:: GOAL OF THE EXERCISE ::
Count the lines in the data below that contain the string "point", treating uppercase and lowercase letters as different. Reply with the number alone.

:: DATASET EXTRACT ::
○ ○ ○ ○ ○ ○ ○

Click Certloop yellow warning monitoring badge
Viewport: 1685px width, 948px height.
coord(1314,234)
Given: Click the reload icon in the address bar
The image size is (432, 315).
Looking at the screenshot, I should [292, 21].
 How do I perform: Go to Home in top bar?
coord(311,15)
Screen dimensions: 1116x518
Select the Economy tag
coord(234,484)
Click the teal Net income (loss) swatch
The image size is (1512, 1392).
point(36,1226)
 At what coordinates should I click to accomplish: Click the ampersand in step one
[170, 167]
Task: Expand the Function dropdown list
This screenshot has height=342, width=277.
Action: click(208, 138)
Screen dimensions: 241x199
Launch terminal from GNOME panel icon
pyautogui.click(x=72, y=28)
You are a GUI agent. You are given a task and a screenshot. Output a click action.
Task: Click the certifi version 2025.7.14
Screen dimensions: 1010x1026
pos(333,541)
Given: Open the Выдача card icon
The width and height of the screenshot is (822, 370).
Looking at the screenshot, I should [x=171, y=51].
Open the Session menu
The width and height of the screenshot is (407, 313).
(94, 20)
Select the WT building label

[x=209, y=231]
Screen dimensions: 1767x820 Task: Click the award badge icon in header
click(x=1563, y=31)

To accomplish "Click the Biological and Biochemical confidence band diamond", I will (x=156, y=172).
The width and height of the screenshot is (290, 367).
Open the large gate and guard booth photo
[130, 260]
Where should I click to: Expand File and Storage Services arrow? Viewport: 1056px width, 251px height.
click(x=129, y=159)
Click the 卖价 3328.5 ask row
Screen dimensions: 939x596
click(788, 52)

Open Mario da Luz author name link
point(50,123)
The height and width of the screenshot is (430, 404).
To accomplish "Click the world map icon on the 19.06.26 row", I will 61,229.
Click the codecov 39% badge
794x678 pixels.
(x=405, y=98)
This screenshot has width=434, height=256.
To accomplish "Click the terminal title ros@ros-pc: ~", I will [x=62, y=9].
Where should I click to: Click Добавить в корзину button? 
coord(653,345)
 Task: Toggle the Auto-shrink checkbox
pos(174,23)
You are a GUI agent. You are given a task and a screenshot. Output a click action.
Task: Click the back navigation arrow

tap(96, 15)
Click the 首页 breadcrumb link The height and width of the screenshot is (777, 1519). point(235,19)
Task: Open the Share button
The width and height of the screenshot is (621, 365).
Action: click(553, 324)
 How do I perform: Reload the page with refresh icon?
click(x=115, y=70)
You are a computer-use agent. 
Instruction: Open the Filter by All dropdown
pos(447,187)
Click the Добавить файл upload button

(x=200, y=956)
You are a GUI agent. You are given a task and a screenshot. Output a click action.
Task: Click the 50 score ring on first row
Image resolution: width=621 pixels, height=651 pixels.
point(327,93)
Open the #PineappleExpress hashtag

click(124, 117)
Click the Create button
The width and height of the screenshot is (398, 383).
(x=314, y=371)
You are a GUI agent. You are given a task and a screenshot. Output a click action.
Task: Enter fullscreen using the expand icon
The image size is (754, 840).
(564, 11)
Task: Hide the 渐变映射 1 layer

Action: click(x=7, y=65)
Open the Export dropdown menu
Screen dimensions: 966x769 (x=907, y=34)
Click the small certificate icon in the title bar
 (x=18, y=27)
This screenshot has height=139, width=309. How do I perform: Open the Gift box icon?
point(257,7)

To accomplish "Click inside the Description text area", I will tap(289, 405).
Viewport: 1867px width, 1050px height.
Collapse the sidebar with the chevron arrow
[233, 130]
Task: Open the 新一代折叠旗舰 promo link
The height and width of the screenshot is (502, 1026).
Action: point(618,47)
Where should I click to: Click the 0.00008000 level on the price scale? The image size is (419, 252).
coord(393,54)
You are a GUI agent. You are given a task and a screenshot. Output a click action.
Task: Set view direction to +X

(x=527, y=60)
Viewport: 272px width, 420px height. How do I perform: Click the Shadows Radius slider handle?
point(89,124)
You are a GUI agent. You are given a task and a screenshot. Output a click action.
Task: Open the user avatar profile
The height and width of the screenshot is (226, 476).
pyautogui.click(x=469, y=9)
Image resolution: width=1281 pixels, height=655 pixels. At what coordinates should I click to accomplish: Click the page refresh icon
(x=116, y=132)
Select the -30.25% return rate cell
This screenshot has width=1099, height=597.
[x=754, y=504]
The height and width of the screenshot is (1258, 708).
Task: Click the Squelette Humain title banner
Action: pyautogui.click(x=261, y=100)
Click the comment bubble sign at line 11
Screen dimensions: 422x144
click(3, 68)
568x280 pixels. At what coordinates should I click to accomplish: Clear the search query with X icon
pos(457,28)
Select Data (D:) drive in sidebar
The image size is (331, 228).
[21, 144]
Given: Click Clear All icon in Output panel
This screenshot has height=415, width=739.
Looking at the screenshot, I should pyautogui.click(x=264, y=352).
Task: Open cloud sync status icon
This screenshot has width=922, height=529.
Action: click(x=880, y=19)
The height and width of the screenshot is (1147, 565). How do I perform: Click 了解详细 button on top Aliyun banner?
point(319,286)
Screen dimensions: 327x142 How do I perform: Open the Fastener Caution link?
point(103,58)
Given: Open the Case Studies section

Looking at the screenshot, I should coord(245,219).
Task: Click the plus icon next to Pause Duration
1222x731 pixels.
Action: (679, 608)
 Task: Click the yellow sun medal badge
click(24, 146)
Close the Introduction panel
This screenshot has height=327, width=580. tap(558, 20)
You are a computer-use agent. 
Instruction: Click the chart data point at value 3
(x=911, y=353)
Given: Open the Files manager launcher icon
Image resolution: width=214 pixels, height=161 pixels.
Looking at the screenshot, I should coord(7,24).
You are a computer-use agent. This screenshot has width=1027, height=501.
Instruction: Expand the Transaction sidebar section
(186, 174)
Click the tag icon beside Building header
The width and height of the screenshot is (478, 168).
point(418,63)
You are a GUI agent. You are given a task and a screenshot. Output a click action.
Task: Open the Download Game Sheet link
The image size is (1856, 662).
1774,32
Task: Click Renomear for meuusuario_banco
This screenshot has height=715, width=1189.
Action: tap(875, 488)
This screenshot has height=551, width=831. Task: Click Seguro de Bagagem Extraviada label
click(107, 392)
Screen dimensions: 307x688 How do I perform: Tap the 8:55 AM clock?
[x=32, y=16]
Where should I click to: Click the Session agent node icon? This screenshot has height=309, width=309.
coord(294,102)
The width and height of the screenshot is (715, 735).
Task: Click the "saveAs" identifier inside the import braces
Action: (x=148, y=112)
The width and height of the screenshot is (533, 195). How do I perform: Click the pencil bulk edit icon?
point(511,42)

○ ○ ○ ○ ○ ○ ○

:: FINAL ANSWER ::
12